Personne n’est donc coupable dans l’affaire PPEA-II. Ni Barthélémy Kassa ni les douze cadres de son ministère détenus pendant deux ans, encore moins l’ex-ministre Komi Koutché. Rien ne s’est donc passé. Le rapport du cabinet Kroll qui a conclu que les 2,6 milliards de fcfa ont été effectivement détournés, ne vaut donc pas grand-chose. Pour ceux qui ont de la mémoire, le même cabinet Kroll avait coûté aux contribuables pas moins d’un demi-milliard de FCFA. Pour le résultat que l’on voit : il n’y a rien eu. Merci.

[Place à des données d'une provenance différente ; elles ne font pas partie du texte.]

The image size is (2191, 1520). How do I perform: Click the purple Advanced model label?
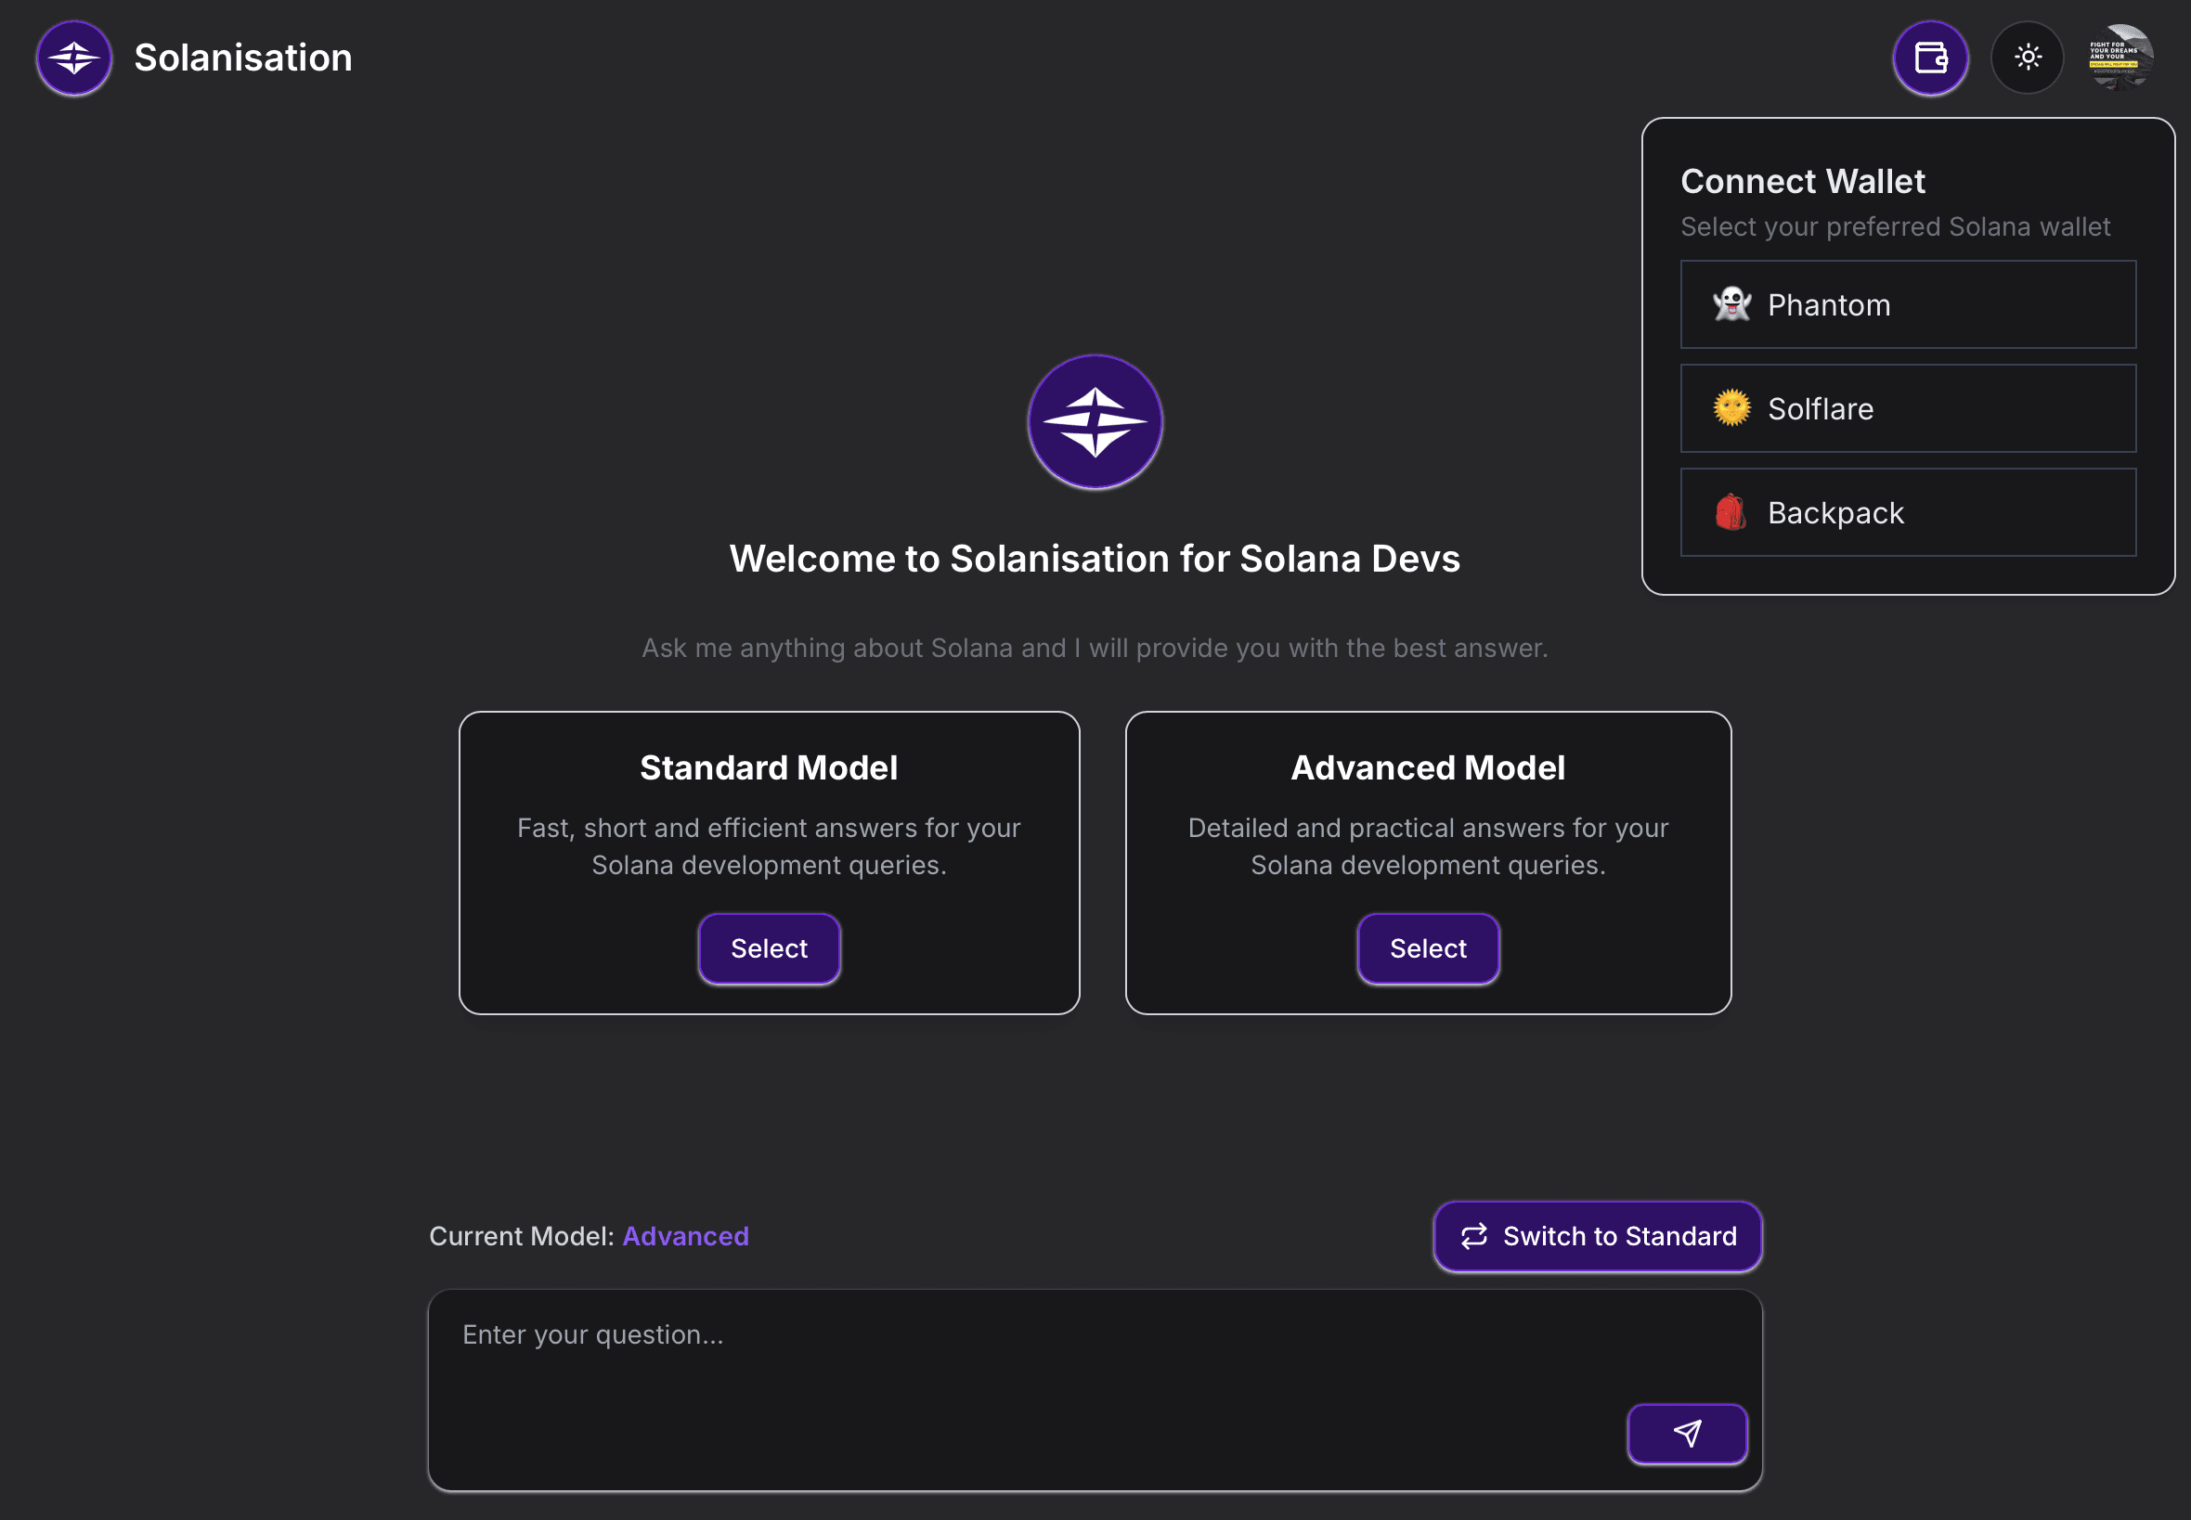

Seulement, je reste désespérément dubitatif sur ce verdict du juge Rodolphe Azo. Il a certainement bien fait son travail, mais cela n’empêche pas les Béninois qui sont restés deux ans à penser à la culpabilité des mis en cause, qu’il y a vraiment quelque chose de pourri dans la maison justice. S’il n’y avait pas eu tant d’actes de concussion au sein de nos juridictions, s’il n’y avait pas eu des juges radiés pour détournement de frais de justice criminelle, s’il n’y avait pas eu par le passé tant et tant de décisions aux relents de corruption avérée, personne n’aurait eu de doute quant à la solidité du verdict. Et puis, il y a le personnage Barthélémy Kassa. Iconoclaste, gouailleur mais redoutablement doué pour le cinéma, le personnage fascine et rebute tout à la fois. Barthélémy Kassa est l’un des tout premiers docteurs en agronomie entièrement formés au Bénin. Dans son Matéri natal où il s’affuble du titre de « Gouverneur », il règne comme en maître. Règne sans partage sur une petite communauté apprivoisée par la force de l’argent facile distribué à pleines brassées, par les « positionnements » des fils de la localité lors des concours d’entrée à la fonction publique ou encore par ces nombreux services rendus aux étudiants et aux élèves de la commune comme d’ailleurs de toute la circonscription électorale. C’est le genre de politicien que les populations béninoises affectionnent : il est généreux, il sait donner et il sait amuser. S’il y a un ministre qui s’est parfaitement adapté au folklore permanent de Boni Yayi, c’est bien ce Kassa. Il en faisait tant et si bien qu’on en était venu à se demander qui de Yayi ou de Kassa était le maître de l’autre.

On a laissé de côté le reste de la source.